══ Bacaan

Makalah Perjanjian Internasional



BAB 1
PENDAHULUAN

1.1. Latar Belakang
Dewasa ini hukum internasional sebagaian besar terdiri dari perjanjian-perjanjian internasional. Bahkan tidak berlebihan jika dikatakan, bahwa perjanjian internasional telah mendesak dan menggeser kedudukan dan peranan hukum kebiasaan internasional yang pada awal sejarah pertumbuhan dan perkembangan hukum internasional menduduki tempat yang utama.
Tepatlah apa yang dikatakan G.I. Tunkin, bahwa secara proporsional perjanjian internasional pada masa kini menduduki tempat yang utama dalam hukum internasional sebagai akibat dari munculnya secara meluas persetujuan-persetujuan internasional.
Dalam pembahasan ini, akan dicoba melihat apa dan bagaimana kerjasama internasional dalam wujud perjanjian internasional, dasar hukum serta ruang lingkupnya dalam konteks penegakan hukum pidana transnasional maupun tindak pidana
Perjanjian Internasional memiliki kedudukan yang penting dalam hubungan internasional, yaitu: 1) akan menjamin kepastian hukum (hak dan kewajiban) dari negara-negara yang mengadakan hubungan internasional; 2) Perjanjian internasional mengatur masalah-masalah kepentingan bersama Negara-negara yang mengadakan hubungan internasional. Selain itu disebutkan dalam Pasal 38 (1) Piagam Mahkamah Internasional bahwa Perjanjian Internasional ini merupakan sumber utama dari sumber-sumber hukum internasional.

1.2. Rumusan Masalah
1.    Apa itu Perjanjian Internasional  ?
2.    Apa Saja Azas-azas / prinsip dalam perjanjian internasional?
3.    Sebutkan  Istilah-istilah dalam perjanjian internasional ?
4.    Sebutkan Macam-macam perjanjian internasional ?
5.    Apa Saja Tahap-Tahap Perjanjian Internasional  ?
6.    Sebutkan Jenis dan sifat Perjanjian Internasional ?
7.    Bagaimana  Pelaksanaan Perjanjian Internasional ?
8.    Bagaimana Pengesahan Pernjanjian Internasional di Indonesia ?

1.3. Tujuan Penulisan
Adapun tujuan dari makalah ini, yaitu :
1.      Untuk  mengetahui apa yang dimaksud dengan Perjanjian Internasional
2.      Untuk  mengetahui Azas-azas / prinsip dalam perjanjian internasional
3.      Untuk  mengetahui Istilah-istilah dalam perjanjian internasional
4.      Untuk  mengetahui Macam-macam perjanjian internasional
5.      Untuk  mengetahui Tahap-Tahap Perjanjian Internasional 
6.      Untuk  mengetahui Jenis dan sifat Perjanjian Internasional
7.      Untuk  mengetahui Pelaksanaan Perjanjian Internasional
8.      Untuk  mengetahui Pengesahan Pernjanjian Internasional di Indonesia























BAB II
PEMBAHASAN

2.1. Pengertian Perjanjian Internasional
1.      Prof Dr. Mochtar Kusumaatmadja, SH. LL.M., perjanjian internasional adalah perjanjian yang diadakan antar bangsa yang bertujuan untuk menciptakan akibat-akibat hukum tertentu.

════
══ Data yang Diberikan

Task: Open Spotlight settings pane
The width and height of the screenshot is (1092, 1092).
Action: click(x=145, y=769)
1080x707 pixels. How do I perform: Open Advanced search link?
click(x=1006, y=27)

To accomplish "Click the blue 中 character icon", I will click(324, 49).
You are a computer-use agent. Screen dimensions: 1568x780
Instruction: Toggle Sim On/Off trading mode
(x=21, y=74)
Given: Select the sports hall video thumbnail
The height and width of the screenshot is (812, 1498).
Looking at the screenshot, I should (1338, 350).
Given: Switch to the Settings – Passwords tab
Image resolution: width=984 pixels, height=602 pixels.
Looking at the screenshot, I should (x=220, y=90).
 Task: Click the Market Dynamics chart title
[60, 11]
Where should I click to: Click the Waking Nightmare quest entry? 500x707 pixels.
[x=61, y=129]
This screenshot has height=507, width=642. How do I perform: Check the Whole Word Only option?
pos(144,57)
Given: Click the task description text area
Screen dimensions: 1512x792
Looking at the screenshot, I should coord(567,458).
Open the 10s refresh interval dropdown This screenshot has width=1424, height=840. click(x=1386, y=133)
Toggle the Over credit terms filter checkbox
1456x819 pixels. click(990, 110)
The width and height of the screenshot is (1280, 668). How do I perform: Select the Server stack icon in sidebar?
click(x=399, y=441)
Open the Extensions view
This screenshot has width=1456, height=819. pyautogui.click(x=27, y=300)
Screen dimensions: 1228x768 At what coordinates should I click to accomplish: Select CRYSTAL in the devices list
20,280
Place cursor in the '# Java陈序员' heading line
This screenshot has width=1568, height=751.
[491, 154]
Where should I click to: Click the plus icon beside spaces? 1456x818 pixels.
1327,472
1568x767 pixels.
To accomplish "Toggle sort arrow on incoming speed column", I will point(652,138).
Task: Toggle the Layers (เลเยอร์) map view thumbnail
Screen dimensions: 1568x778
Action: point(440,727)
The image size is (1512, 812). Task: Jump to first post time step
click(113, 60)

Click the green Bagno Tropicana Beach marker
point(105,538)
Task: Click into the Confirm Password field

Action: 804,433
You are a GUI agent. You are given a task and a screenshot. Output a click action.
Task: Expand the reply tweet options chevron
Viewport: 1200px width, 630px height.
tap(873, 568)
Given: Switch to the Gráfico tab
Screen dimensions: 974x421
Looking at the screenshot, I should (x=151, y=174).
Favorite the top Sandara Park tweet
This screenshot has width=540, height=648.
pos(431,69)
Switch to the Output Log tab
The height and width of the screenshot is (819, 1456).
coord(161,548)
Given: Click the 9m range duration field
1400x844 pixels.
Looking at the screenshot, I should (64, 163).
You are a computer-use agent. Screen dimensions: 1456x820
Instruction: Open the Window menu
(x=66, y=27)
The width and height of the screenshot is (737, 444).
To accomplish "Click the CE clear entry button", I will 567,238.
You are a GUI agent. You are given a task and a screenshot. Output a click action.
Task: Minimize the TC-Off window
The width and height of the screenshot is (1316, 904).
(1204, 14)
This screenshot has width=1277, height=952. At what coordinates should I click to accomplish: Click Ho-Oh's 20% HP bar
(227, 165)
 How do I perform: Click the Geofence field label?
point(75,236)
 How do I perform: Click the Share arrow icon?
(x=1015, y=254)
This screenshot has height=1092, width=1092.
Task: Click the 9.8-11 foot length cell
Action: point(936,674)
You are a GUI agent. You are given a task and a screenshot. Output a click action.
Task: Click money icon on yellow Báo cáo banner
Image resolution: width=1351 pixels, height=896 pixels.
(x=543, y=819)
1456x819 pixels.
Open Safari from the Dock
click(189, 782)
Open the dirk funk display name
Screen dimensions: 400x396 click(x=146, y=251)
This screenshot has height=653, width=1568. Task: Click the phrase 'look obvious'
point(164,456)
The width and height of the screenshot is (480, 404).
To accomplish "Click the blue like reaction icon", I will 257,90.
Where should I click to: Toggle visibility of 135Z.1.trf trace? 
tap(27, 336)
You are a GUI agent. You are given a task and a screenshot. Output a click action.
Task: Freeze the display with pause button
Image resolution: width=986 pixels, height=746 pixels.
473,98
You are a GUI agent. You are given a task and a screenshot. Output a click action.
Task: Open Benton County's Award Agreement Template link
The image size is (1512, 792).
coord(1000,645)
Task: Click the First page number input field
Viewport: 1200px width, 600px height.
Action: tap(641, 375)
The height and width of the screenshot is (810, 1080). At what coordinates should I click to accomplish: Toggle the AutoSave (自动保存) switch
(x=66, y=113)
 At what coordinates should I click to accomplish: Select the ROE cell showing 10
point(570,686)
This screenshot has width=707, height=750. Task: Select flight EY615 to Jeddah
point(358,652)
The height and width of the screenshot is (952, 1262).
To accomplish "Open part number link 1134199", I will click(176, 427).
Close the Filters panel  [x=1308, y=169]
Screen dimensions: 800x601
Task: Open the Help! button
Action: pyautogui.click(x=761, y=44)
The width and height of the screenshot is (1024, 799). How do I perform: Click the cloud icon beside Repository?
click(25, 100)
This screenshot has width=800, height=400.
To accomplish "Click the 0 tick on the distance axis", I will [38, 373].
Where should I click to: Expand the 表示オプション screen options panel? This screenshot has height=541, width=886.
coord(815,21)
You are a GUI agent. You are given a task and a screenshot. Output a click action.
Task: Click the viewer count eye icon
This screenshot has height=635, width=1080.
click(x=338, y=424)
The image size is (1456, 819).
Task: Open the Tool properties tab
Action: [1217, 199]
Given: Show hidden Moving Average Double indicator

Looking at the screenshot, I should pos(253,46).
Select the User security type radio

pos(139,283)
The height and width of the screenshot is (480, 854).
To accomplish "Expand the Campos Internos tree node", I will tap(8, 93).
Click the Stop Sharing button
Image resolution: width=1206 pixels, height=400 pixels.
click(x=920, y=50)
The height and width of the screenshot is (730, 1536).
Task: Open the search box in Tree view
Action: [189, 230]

════

Kerjakan Tugas Berikut:
1. Menurut bacaan tentang perjanjian internasional, apa kedudukan perjanjian internasional berdasarkan Pasal 38 (1) Piagam Mahkamah Internasional?
2. Tolong lanjutkan bacaan tentang perjanjian internasional mulai dari kalimat terakhirnya.
Catatan di atas merupakan bahan tersendiri yang terpisah dari bacaan.

Hasil Latihan:
1. Perjanjian internasional merupakan sumber utama dari sumber-sumber hukum internasional.

2.
2.      Oppenheimer-Lauterpacht, perjanjian internasional adalah suatu persetujuan antar negara yang menimbulkan hak dan kewajiban di antara pihak-pihak yang mengadakannya.
3.      G. Schwarzenberger, perjanjian internasional adalah suatu persetujuan antara subjek-subjek hukum internasional yang menimbulkan kewajiban-kewajiban yang mengikat dalam hukum internasional. Perjanjian internasional dapat berbentuk bilateral maupun multirateral. Subjek-subjek hukum dalam hal ini selain lembaga-lembaga internasional, juga negara-negara.
4.      Konvensi Wina 1969, Perjanjian Internasional adalah perjanjian yang diadakan oleh dua negara atau lebih yang bertujuan untuk mengadakan akibat-akibat hukum tertentu.
Dari beberapa pengertian di atas, dapat kita simpulkan bahwa perjanjian internasional akan menimbulkan akibat hukum yang harus dipenuhi oleh masing-masing negara agar tujuan diadakannya perjanjian internasional dapat dicapai dengan baik.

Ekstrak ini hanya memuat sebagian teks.